In 2007, Steve Jobs introduced the first iPhone. Then came the rise of Facebook and Twitter, the founding of Airbnb and Uber, the genesis of Bitcoin, the dominance of mobile apps, and the ubiquity of the “gig economy.”
And then, finally, the spectacular collapse of WeWork closed things out.
In 2019 — before the IPO was pulled and the CEO fired — we explained why WeWork represented everything bad about Silicon Valley. After WeWork’s implosion, the nutty stories started pouring out — and they are still pouring out.
For instance, the Financial Times had a jaw-dropping deep-dive piece this week titled “WeWork: How the Ultimate Company Lost its Billions.” Here are some of the nuggets:
- Masayoshi Son’s decision to invest $4.5 billion in WeWork was made in 28 minutes.
- The SoftBank Vision Fund came close to investing an additional $16 billion in late 2018.
- The deal terms said co-founder and then-CEO Adam Neumann could only be ousted “if he committed a violent crime.”
- The terms also said, if he went to jail, Neumann could regain control after he got out of jail.
- Son killed the deal on Christmas Eve 2018 because Neumann wanted a noncompete agreement.
- Morgan Stanley said WeWork could be worth $104 billion post-IPO. Goldman Sachs said $96 billion.
The IPO was pulled, of course, after the prospectus revealed small details like the CEO’s habit of smoking weed on the company’s $60 million private jet.
Now WeWork’s official valuation is somewhere in the single-digit billions, and the most realistic valuation might be zero (it still isn’t clear whether the company will ever be profitable).
It doesn’t look like it, but the craziest part of the whole saga might be the noncompete agreement.
Just think about the insanity of this train of events:
An entrepreneur co-founds what is essentially a money-losing real estate company in 2010. Eight years later, he is a billionaire on paper, with multiple billions invested at a $20 billion valuation.
A deal is very close for another $16-billion-plus, from the same investor, which gives the entrepreneur-founder iron-clad control and a $10-billion-plus fortune — all tethered to a company with sketchy accounting and a questionable business model that is still losing money after eight years.
Instead of doing everything under heaven to get that deal done, the entrepreneur-founder says “No, I want a noncompete agreement” — from the guy who wants to give him $16 billion! — “to make sure there aren’t any WeWork competitors.”
Meanwhile Masayoshi Son, the investor writing the cartoonishly huge checks, is conflicted because, along with a $20 billion wager on WeWork, he might want to throw billions at some other outfit losing huge sums in the same space.
So, the deal falls apart on Christmas Eve 2018, and four months later, WeWork files for an IPO because it is booking $1.9 billion a year in stone-cold losses and running out of kindling. At the same time, the bankers say the company could be worth as much as $104 billion, and then investors gag at the prospectus and the whole thing collapses.
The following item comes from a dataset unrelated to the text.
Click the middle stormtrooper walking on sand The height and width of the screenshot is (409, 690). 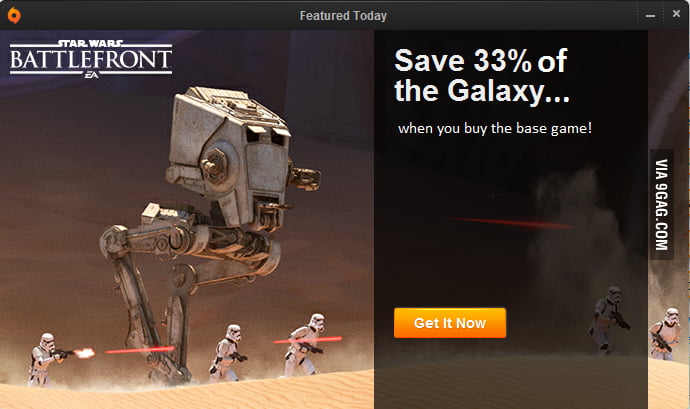coord(227,354)
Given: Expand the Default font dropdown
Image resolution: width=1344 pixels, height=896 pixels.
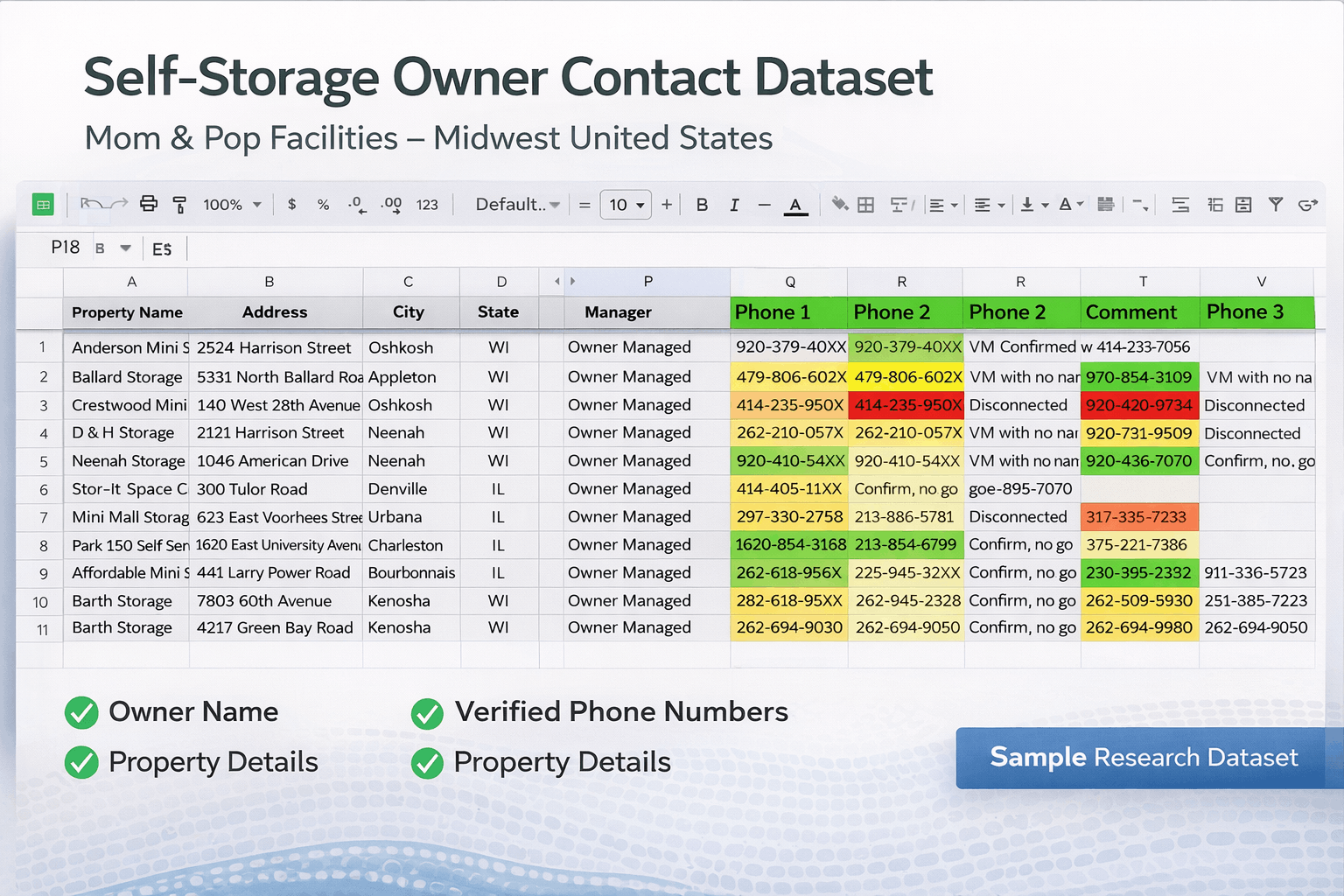Looking at the screenshot, I should click(x=517, y=205).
How does stuff like this happen? The author Charles Mackay caught the gist of it in 1841, in his book “Extraordinary Popular Delusions and the Madness of Crowds:”
Men, it has been well said, think in herds; it will be seen that they go mad in herds, while they only recover their senses slowly, one by one.
In order for WeWork to happen, a great many people had to be sucked in: The investment bankers who lent to WeWork and set up the IPO; the venture capitalists who invested alongside SoftBank; the Wall Streeters and investors who saw anything relating to the “gig economy” as golden regardless of valuation or business model; and of course, Masayoshi Son himself, a man who had once made some of the greatest tech investments in history (buying huge stakes in Yahoo in 1996 and Alibaba in 2000) and who desperately wanted to top himself.
It always seems to get crazy at the end, because that is how human nature works. And yet the WeWork saga, when all is said and done, was so nutty it might not be topped for decades.